As for "intelligence", I agree that our definition of intelligence also needs reviewing. I think it will be challenged by artificial intelligence in the future. We are also discovering that many animals have abilities that we thought came only with "higher intelligence." What makes man different may require a different word. I don't see that this kind of "intelligence" is a necessary development of life. Thinking that it is, is really a problem with the conception of Evolution. People still view Evolution with the Victorian idea that it was a progression from bacteria to man, rather than a completely random series of events in which man is an unusual, if exceptional, fluke. So even if we find life, we may never find "intelligence" as we know it.

That different word is consciousness. Human beings are conscious - nothing else on the planet is in the way we are. Of course, there is no fine line to draw in such matters, but six million years of possibly conscious "missing links" are no longer with us. So, basically, it's just us.
 
Here's another article on some of the same stuff, but adding factors. (The part about the red dwarf planets and their proximity and the pros and lotsa cons of this, especially.)

Life On Earth May Have Arisen Unusually Early

I've often thought this myself: somebody has to be first; why not us? The usual arguments for us being young and necessarily surrounded by older civilizations are, IIRC, based on the age of our sun vs. all known suns.

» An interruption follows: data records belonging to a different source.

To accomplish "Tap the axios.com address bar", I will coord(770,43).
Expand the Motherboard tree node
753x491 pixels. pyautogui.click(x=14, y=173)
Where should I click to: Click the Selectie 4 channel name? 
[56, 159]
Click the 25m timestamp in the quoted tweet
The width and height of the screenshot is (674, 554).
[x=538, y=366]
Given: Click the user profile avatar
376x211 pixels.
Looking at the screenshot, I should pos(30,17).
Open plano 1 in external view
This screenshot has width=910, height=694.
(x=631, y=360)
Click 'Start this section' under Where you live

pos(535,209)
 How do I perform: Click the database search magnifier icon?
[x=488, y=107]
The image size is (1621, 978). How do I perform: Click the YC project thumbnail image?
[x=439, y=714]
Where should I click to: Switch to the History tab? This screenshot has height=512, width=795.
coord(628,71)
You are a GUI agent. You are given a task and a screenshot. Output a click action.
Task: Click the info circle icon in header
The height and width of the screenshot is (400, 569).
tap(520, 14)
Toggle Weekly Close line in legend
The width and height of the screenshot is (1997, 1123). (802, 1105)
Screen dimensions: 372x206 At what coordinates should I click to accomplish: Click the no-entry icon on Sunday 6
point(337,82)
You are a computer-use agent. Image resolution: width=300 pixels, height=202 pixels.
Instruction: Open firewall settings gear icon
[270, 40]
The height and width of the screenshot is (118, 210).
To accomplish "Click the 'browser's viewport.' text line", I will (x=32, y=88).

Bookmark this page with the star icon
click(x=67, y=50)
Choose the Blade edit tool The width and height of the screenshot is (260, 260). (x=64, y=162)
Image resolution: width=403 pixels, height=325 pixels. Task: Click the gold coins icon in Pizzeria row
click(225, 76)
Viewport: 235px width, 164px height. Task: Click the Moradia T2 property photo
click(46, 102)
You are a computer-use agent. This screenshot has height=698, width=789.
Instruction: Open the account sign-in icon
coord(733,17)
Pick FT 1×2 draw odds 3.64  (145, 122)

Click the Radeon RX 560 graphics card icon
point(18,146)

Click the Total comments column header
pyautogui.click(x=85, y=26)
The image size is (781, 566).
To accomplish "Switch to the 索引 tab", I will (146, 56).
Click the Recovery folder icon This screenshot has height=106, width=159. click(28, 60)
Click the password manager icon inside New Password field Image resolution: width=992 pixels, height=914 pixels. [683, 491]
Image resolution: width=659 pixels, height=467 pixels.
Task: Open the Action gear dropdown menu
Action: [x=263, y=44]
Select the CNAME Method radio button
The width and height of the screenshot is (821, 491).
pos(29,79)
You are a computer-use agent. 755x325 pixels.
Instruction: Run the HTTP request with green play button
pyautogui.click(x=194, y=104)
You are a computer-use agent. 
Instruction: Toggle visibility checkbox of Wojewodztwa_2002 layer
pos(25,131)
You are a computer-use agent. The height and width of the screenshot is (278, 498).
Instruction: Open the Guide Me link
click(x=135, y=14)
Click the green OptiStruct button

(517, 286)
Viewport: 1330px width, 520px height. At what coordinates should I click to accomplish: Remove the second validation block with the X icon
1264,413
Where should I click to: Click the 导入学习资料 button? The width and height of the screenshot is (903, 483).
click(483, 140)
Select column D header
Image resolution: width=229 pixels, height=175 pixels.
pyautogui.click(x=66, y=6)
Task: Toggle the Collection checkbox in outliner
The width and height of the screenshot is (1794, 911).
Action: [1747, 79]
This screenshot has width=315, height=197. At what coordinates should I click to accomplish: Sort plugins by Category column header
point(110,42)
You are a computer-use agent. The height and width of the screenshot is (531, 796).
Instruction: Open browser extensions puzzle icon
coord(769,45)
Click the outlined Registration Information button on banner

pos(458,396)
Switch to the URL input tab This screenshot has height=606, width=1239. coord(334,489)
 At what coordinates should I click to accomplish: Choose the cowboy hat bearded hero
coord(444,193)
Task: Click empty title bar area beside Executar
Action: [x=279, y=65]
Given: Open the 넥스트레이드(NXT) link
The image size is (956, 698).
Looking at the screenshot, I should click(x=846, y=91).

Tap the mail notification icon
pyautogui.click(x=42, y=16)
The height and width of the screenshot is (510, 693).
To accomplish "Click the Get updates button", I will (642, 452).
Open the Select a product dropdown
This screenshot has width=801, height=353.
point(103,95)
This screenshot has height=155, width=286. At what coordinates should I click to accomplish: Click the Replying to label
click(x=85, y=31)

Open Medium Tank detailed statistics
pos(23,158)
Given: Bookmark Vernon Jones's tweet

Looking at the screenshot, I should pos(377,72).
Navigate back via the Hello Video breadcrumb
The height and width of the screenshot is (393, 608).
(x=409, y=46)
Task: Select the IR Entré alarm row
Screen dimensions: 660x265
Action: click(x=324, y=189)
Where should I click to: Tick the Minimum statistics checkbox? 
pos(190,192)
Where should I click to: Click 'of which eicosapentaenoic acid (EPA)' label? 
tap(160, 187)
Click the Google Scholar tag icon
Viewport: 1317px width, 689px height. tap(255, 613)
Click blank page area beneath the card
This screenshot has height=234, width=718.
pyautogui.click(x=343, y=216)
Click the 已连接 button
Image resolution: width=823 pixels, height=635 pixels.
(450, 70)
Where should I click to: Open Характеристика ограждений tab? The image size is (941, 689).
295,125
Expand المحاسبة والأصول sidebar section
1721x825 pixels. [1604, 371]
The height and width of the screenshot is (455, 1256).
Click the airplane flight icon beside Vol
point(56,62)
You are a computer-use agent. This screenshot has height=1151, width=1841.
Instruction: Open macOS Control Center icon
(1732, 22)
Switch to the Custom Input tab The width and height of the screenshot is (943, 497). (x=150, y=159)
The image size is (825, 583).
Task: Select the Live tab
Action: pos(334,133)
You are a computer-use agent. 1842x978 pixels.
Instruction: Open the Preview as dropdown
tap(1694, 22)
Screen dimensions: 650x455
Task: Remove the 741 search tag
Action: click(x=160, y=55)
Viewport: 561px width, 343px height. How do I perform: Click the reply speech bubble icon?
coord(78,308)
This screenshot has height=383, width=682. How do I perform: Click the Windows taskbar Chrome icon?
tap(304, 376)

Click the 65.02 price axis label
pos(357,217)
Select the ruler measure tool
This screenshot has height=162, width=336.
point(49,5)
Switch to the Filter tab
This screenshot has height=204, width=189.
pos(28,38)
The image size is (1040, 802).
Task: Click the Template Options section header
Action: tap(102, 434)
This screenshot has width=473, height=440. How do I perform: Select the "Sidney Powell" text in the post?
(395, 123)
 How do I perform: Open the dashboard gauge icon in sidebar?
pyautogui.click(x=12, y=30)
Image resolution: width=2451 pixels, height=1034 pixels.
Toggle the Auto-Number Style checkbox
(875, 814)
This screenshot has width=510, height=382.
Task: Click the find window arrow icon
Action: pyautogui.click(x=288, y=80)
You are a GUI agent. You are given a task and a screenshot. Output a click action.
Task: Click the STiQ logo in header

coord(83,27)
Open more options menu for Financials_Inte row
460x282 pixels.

But that doesn't necessarily follow as not all suns are created equal. Of course, this article is so vague, it's not clear if the red dwarf thing follows either. Still, interesting.
I've often thought the same. Someone has to be first. And yes our sun might be quite young but the earlier generations of stars were needed to generate sufficient heavier elements. Any planets around early generation stars are not likely to be suitable.

Also, it shouldn't be forgotten that the Earth has for 4 billion years kept the surface temperature pretty much the same; an extraordinary thing given the 25% increase in the sun's output in that time. This is due to self-regulating mechanisms, e.g. the carbon cycle. cf. Gaia Theory.
That's another factor I've often considered but it could probably be argued that any life sustaining planet would likely do the same as natural feedback makes this effect quite likely. Isn't there a simple computer model that has a planet with white and black flowers where the white flowers reflect sunlight but like warmth and the black ones absorb sunlight but don't like it too warm. Or something like that. And they automatically achieve an equilibrium no matter what the sun's output is (within reason).